Insulin-like growth factor-I (IGF-I) is thought to play an important role in skeletal growth and development through its mitogenic and anabolic effects on epiphyseal growth plate chondrocytes. The bone morphogenetic proteins (BMPs) have been shown to promote endochondral osteogenesis, and some members of the BMP family, including BMP-2 and BMP-9, have anabolic effects on chondrocyte metabolism. We tested the hypothesis that BMP-2 and BMP-9 interact with IGF-I to modulate growth plate chondrocyte mitotic activity. IGF-I, but neither BMP-2 nor BMP-9, stimulated chondrocyte DNA synthesis.
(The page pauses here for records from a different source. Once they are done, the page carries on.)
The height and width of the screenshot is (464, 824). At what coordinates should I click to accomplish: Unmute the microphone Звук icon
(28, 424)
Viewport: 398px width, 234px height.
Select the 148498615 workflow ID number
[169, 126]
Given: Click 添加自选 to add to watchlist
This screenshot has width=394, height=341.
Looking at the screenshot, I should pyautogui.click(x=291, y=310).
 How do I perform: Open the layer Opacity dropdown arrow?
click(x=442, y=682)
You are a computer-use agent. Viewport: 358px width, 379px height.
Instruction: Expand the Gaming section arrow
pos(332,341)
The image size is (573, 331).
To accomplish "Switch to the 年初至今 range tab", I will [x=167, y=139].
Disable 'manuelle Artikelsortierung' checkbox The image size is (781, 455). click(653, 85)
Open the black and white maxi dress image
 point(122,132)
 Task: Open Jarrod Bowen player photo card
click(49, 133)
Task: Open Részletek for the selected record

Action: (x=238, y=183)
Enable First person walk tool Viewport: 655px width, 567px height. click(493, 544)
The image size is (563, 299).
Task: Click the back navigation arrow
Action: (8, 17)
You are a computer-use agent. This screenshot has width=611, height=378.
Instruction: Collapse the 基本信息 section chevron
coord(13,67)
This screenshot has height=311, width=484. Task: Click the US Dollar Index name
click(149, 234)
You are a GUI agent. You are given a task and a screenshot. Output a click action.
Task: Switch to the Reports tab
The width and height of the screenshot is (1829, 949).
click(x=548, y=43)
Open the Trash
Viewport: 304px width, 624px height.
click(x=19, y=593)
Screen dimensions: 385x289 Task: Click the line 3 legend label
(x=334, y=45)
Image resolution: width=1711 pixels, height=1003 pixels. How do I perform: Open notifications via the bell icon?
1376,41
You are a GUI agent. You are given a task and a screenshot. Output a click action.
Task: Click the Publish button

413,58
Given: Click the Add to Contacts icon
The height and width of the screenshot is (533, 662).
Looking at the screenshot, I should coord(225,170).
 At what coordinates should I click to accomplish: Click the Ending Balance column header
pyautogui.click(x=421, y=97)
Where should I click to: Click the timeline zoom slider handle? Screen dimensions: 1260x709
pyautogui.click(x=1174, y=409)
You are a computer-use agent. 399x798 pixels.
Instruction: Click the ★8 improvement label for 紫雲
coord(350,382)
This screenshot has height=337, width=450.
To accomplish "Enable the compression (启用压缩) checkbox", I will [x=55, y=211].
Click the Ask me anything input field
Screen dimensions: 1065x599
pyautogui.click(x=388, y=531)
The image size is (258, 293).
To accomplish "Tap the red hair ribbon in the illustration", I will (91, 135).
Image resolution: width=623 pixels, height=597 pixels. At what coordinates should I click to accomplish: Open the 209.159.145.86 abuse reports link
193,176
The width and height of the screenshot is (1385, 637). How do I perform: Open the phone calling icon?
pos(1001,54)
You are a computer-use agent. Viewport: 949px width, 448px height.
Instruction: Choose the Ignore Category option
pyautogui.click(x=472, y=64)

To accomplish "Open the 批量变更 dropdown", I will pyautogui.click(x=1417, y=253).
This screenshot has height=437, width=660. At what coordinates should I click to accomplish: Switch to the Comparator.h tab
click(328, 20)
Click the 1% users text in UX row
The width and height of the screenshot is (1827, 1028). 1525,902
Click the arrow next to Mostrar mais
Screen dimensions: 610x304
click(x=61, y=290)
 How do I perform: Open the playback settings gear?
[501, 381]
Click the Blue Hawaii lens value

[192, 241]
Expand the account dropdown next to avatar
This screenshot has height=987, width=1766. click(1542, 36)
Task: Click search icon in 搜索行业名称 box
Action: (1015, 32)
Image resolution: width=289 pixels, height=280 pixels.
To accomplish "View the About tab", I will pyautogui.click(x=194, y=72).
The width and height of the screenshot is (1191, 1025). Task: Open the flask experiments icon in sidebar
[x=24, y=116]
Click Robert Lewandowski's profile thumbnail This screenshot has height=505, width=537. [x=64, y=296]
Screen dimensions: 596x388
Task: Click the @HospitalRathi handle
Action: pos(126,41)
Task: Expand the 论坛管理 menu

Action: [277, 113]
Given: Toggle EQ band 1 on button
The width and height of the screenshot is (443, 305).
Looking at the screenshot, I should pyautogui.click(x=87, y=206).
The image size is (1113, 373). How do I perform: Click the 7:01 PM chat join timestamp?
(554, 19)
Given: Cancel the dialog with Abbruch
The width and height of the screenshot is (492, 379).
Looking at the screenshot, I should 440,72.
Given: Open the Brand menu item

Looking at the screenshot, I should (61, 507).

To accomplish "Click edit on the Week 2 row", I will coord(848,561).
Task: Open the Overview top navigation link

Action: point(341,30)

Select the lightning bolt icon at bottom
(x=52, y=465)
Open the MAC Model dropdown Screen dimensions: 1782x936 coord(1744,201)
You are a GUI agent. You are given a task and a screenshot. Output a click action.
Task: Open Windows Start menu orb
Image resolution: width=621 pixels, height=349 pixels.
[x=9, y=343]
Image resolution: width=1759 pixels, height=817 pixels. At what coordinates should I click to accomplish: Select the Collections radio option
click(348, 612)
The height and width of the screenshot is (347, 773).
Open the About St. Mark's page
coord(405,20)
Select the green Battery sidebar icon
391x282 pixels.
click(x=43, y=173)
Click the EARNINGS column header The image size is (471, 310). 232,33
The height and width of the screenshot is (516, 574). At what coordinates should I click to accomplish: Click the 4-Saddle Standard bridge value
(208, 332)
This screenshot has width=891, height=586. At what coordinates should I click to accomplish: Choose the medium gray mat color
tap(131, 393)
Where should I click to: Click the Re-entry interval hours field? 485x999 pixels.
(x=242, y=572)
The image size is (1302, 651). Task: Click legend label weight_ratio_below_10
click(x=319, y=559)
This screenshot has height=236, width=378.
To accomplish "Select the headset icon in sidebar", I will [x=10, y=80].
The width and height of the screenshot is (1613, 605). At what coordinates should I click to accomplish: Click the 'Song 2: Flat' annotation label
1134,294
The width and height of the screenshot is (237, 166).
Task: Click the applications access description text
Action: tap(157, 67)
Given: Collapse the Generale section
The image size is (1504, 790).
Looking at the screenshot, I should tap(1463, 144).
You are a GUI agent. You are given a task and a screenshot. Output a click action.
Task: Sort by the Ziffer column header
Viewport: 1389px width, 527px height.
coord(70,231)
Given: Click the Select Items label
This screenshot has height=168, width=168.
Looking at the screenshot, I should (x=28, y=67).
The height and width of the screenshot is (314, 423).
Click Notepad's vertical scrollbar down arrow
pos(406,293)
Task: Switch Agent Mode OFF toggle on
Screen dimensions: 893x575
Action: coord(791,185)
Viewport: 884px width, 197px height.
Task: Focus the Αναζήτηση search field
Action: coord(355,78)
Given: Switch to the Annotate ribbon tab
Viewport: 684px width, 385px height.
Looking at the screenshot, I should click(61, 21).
However, both BMP-2 and BMP-9 augmented the mitogenic action of IGF-I. BMP-2, but not BMP-9 increased IGF-I binding to growth plate chondrocytes in kinetic studies. In affinity labeling studies, 125I-IGF-I predominantly labeled an Mr ∼135-kDa moiety, consistent with the α subunit of the type 1 IGF receptor and an Mr ∼250-kDa moiety consistent with the type 2 IGF receptor. 125I-IGF-I labeling also appeared at Mr ∼43 kDa, consistent with 125I-IGF-I binding to insulin-like growth binding protein-3. Treatment of chondrocytes with BMP-2, but not with BMP-9, increased the intensity of the Mr ∼135-kDa band and decreased the intensity of the Mr ∼43-kDa band. Taken together, these data suggest that the BMPs may modulate the action of IGF-I via the type 1 IGF receptor and/or IGF binding proteins.